Print the lines of the entries below from the one with "This screenshot has width=1288, height=945." through the final line, exactly as they appear. The pictures are not part of the copy.

[Dataset entries]
^^^^
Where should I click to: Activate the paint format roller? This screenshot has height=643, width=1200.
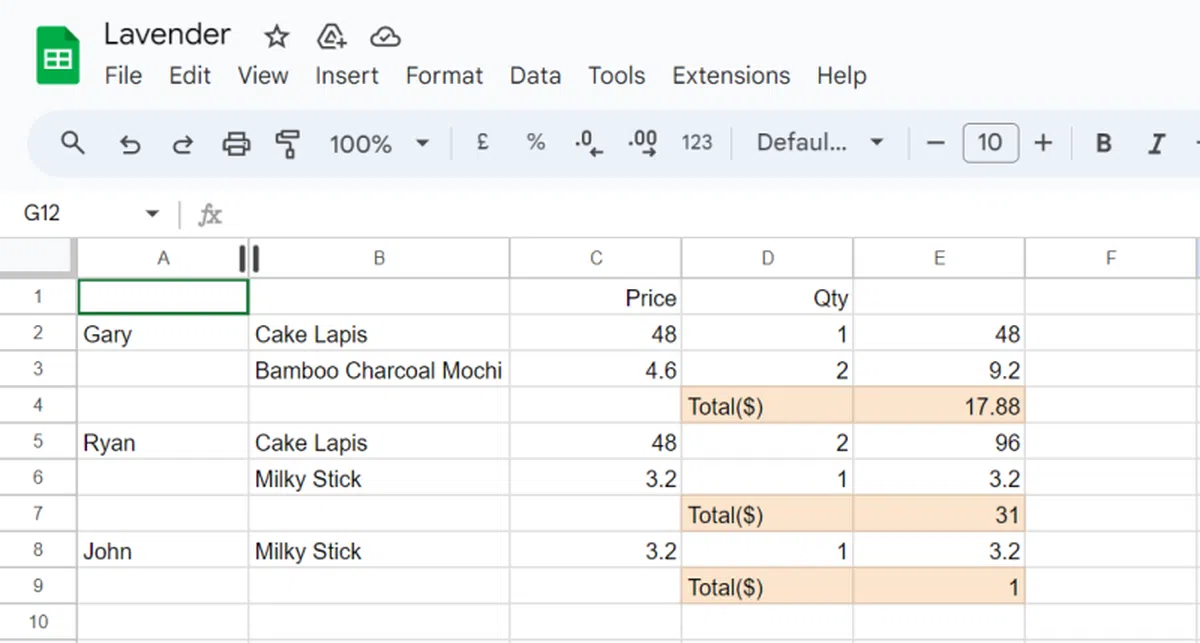pyautogui.click(x=288, y=144)
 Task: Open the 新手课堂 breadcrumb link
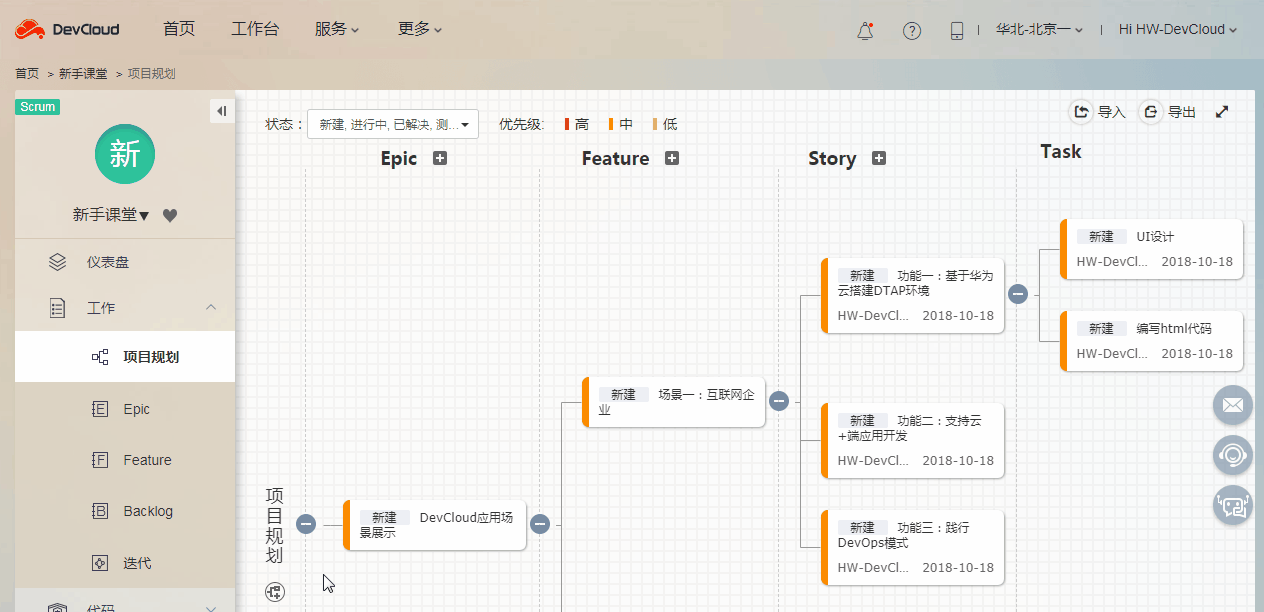(83, 73)
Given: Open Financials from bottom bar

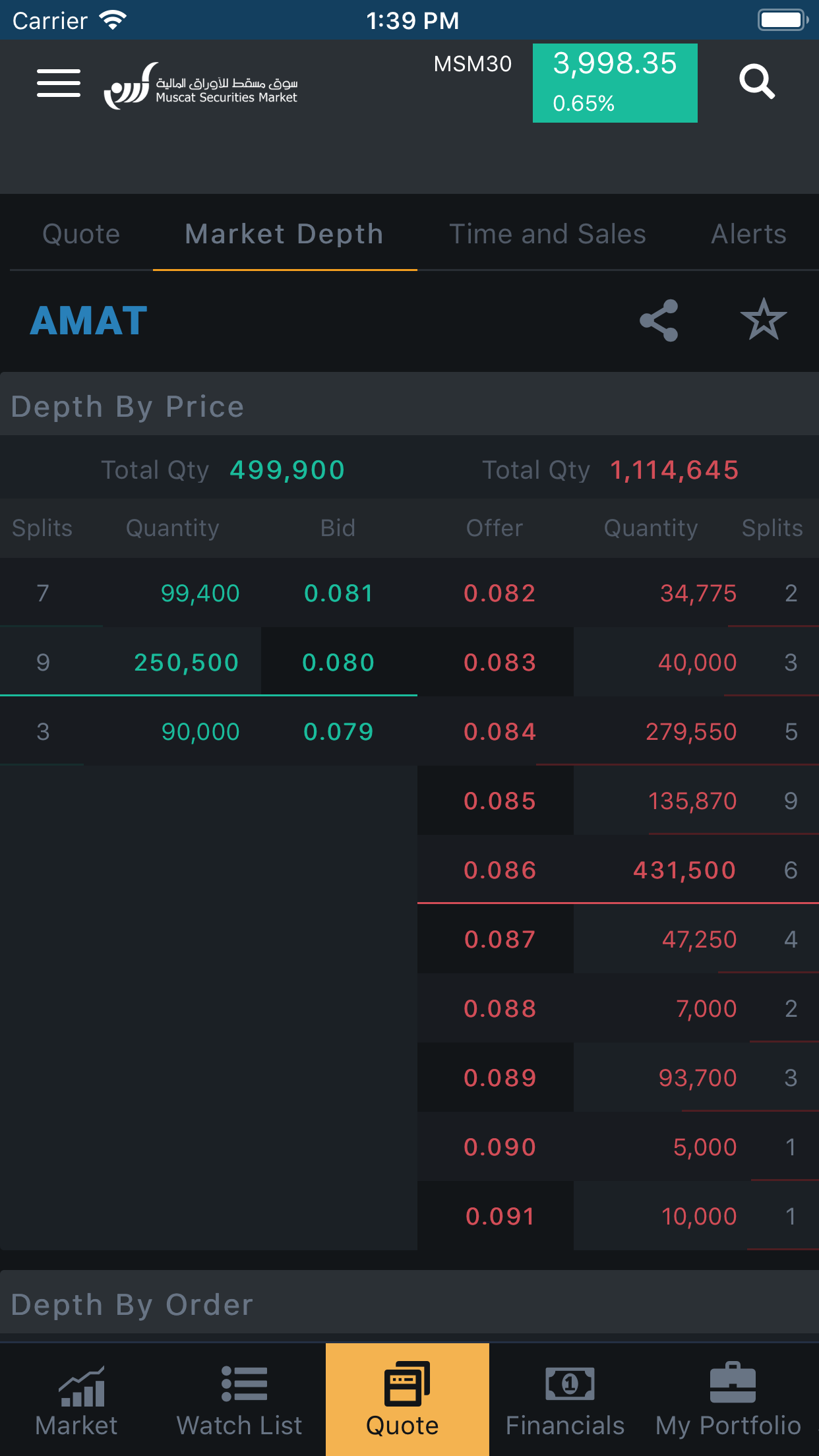Looking at the screenshot, I should coord(566,1399).
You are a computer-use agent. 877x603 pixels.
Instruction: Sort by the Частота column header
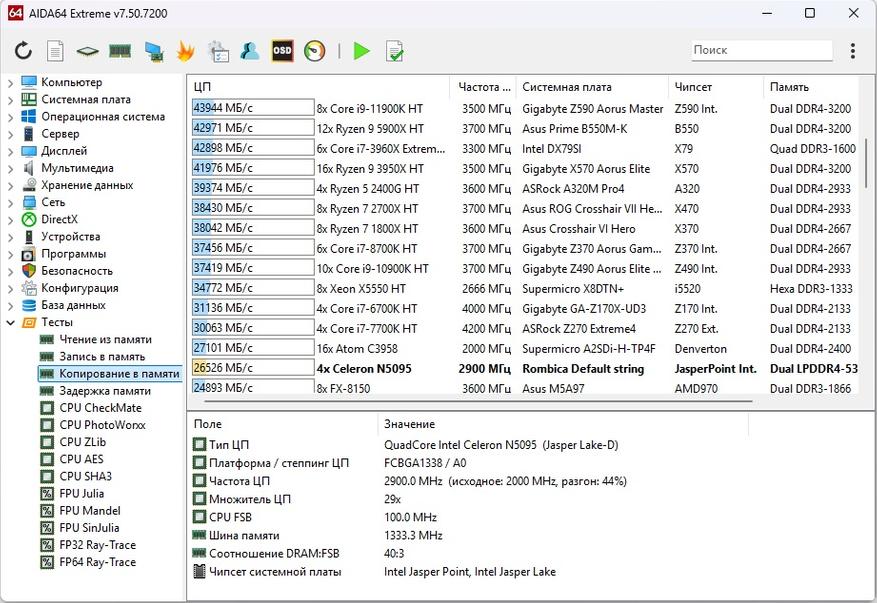click(484, 87)
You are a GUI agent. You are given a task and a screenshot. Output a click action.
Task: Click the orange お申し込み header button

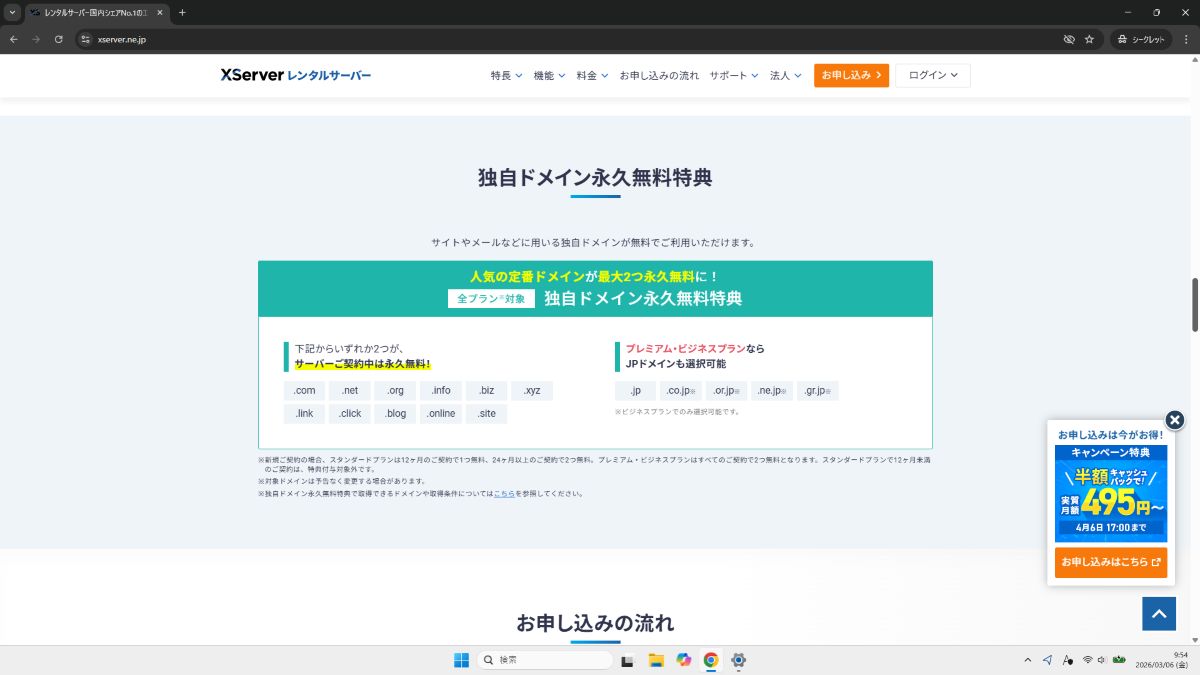[x=851, y=75]
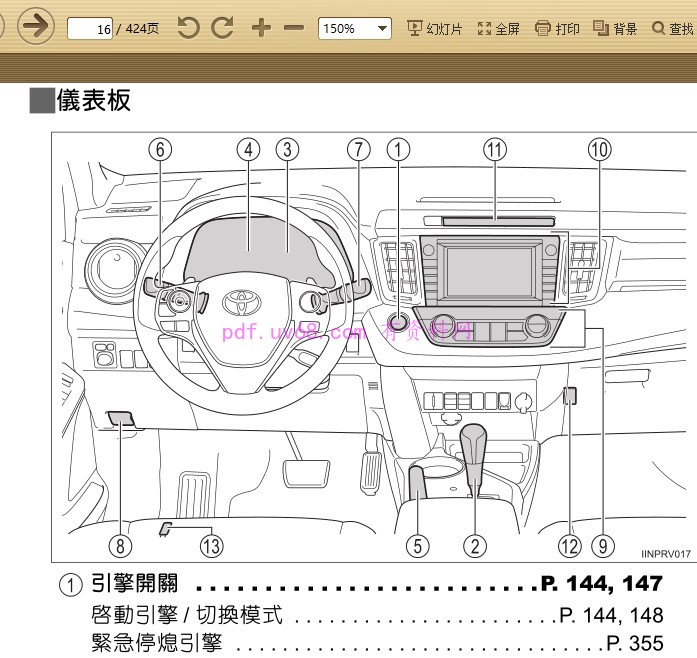Rotate page clockwise
The width and height of the screenshot is (697, 658).
(222, 28)
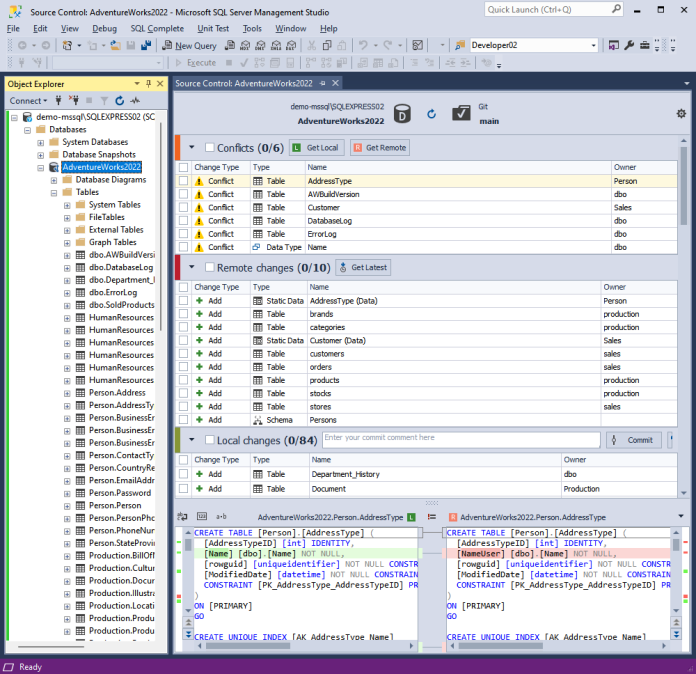Screen dimensions: 696x674
Task: Click the commit checkmark icon beside Git
Action: [461, 113]
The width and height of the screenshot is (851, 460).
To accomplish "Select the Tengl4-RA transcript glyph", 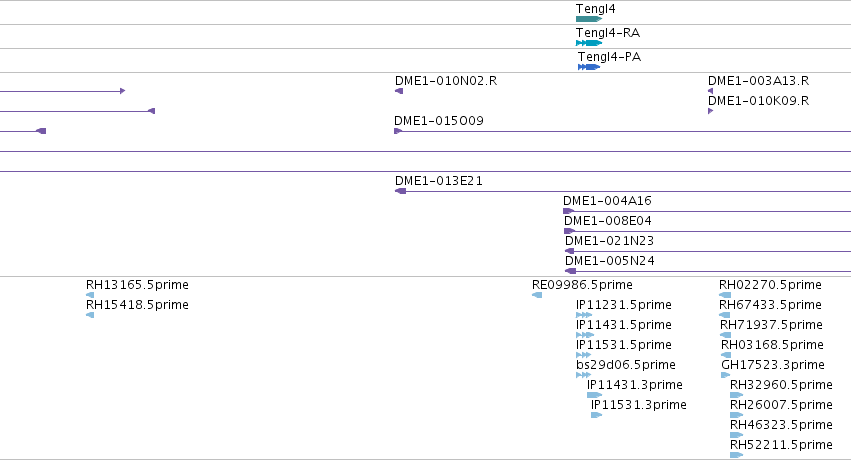I will (x=589, y=43).
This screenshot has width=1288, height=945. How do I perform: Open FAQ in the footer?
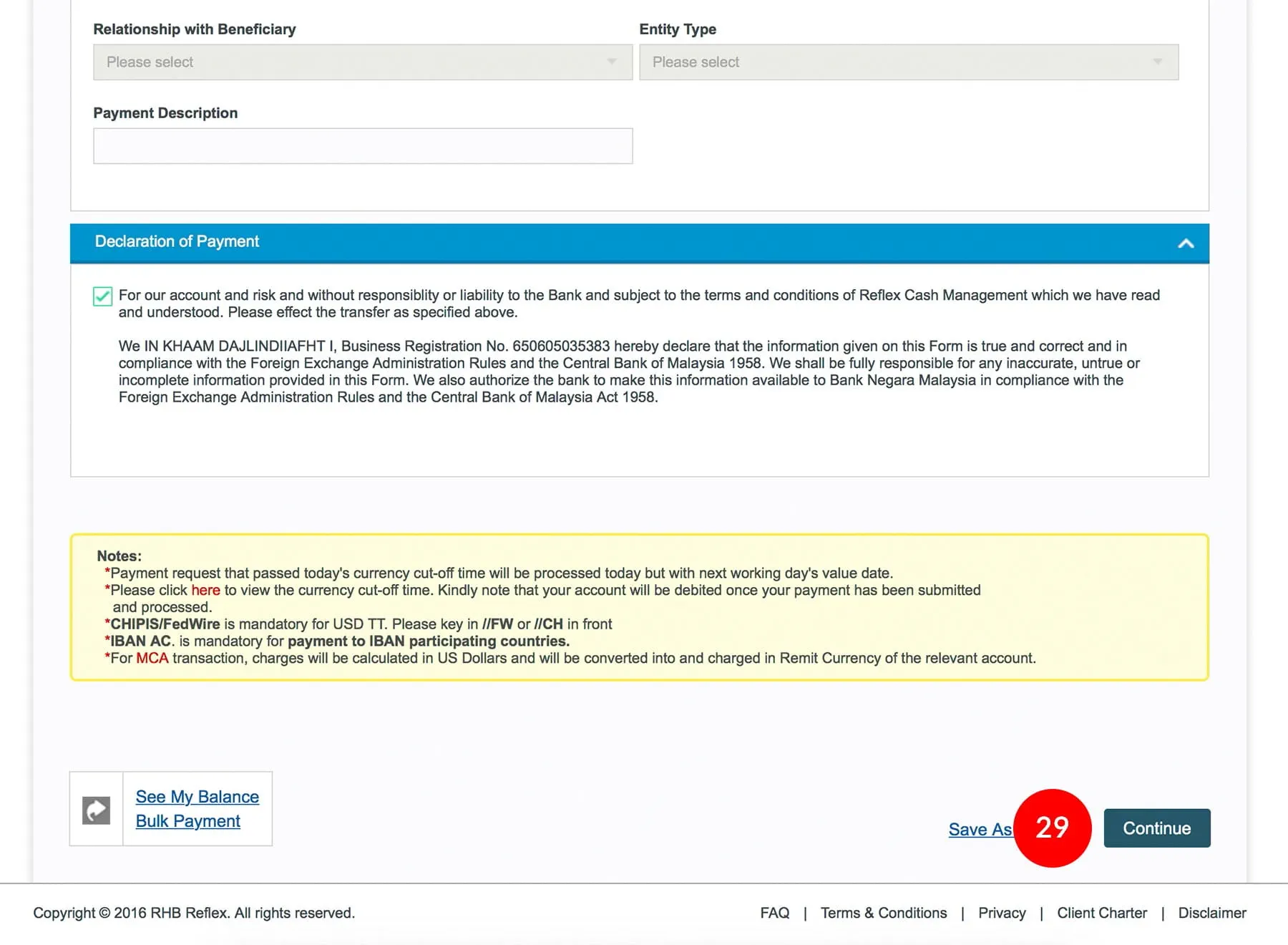774,913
^^^^
• [Task result]
This screenshot has width=1288, height=945. How do I perform: Open FAQ in the footer?
774,913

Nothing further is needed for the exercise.